Task statement: Below is a block of entries; repeat exactly the lines starting at the line that contains "小戸鍋 (292, 2517)" and ending at the line that contains "2015年 (4) (466, 375)", both included.
------ Data shown
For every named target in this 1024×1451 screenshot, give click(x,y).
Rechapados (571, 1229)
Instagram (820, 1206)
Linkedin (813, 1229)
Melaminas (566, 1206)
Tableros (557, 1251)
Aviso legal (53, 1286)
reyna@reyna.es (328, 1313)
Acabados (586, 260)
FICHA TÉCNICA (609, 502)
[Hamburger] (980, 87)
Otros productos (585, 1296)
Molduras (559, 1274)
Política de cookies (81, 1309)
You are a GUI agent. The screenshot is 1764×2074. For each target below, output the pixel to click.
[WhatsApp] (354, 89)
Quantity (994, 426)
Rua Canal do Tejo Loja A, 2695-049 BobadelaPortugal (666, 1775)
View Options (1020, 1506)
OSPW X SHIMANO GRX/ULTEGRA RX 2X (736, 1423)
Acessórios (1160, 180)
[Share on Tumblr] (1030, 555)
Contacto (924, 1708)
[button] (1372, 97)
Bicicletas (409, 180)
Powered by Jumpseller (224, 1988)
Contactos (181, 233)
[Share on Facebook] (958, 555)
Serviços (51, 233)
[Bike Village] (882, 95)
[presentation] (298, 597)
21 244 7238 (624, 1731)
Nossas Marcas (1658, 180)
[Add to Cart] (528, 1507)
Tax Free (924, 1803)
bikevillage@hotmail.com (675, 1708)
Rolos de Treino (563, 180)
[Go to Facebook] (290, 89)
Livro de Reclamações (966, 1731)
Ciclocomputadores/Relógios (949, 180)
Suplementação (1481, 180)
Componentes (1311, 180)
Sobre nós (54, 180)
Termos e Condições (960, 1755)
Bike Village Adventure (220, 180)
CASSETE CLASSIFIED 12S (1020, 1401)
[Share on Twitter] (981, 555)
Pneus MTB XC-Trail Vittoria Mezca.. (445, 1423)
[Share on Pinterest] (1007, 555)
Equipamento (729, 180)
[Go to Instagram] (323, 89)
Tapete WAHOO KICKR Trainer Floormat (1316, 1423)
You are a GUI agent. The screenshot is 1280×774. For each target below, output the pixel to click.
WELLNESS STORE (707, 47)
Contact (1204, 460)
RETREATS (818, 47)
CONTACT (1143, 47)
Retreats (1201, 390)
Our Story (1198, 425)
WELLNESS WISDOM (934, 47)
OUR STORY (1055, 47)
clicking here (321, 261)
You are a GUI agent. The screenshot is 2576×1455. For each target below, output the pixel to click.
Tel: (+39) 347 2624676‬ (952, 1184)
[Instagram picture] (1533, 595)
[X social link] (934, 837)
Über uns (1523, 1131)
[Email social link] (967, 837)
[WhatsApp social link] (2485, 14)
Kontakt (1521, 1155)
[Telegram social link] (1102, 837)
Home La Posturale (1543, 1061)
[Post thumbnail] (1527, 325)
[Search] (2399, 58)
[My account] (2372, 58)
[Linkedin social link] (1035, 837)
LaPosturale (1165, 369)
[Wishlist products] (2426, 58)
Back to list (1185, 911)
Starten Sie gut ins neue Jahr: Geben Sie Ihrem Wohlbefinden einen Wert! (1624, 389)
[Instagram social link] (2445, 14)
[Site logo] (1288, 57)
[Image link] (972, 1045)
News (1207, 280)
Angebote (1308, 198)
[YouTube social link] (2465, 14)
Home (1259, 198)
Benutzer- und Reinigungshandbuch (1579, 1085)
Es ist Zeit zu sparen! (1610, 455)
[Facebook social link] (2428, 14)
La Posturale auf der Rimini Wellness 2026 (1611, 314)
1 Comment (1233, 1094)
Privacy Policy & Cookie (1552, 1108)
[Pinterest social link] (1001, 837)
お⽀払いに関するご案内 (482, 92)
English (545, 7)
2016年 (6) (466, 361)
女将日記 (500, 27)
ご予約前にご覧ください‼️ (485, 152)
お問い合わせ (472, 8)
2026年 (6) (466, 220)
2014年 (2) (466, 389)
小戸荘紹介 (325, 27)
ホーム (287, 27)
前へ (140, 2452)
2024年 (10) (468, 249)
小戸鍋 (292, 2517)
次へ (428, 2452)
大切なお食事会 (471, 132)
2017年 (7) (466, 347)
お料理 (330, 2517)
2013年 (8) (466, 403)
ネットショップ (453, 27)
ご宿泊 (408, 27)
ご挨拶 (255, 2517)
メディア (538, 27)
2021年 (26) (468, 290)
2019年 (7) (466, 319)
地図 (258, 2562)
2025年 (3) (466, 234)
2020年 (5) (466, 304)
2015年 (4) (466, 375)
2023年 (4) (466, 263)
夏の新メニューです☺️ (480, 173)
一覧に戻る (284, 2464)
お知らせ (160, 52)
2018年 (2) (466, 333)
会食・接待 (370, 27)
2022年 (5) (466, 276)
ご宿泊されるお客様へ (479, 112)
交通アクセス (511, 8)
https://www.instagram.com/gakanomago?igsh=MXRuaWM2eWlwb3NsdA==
------------
Final answer:
小戸鍋 (292, 2517)
次へ (428, 2452)
大切なお食事会 (471, 132)
2017年 (7) (466, 347)
お料理 (330, 2517)
2013年 (8) (466, 403)
ネットショップ (453, 27)
ご宿泊 (408, 27)
ご挨拶 (255, 2517)
メディア (538, 27)
2021年 (26) (468, 290)
2019年 (7) (466, 319)
地図 (258, 2562)
2025年 (3) (466, 234)
2020年 (5) (466, 304)
2015年 (4) (466, 375)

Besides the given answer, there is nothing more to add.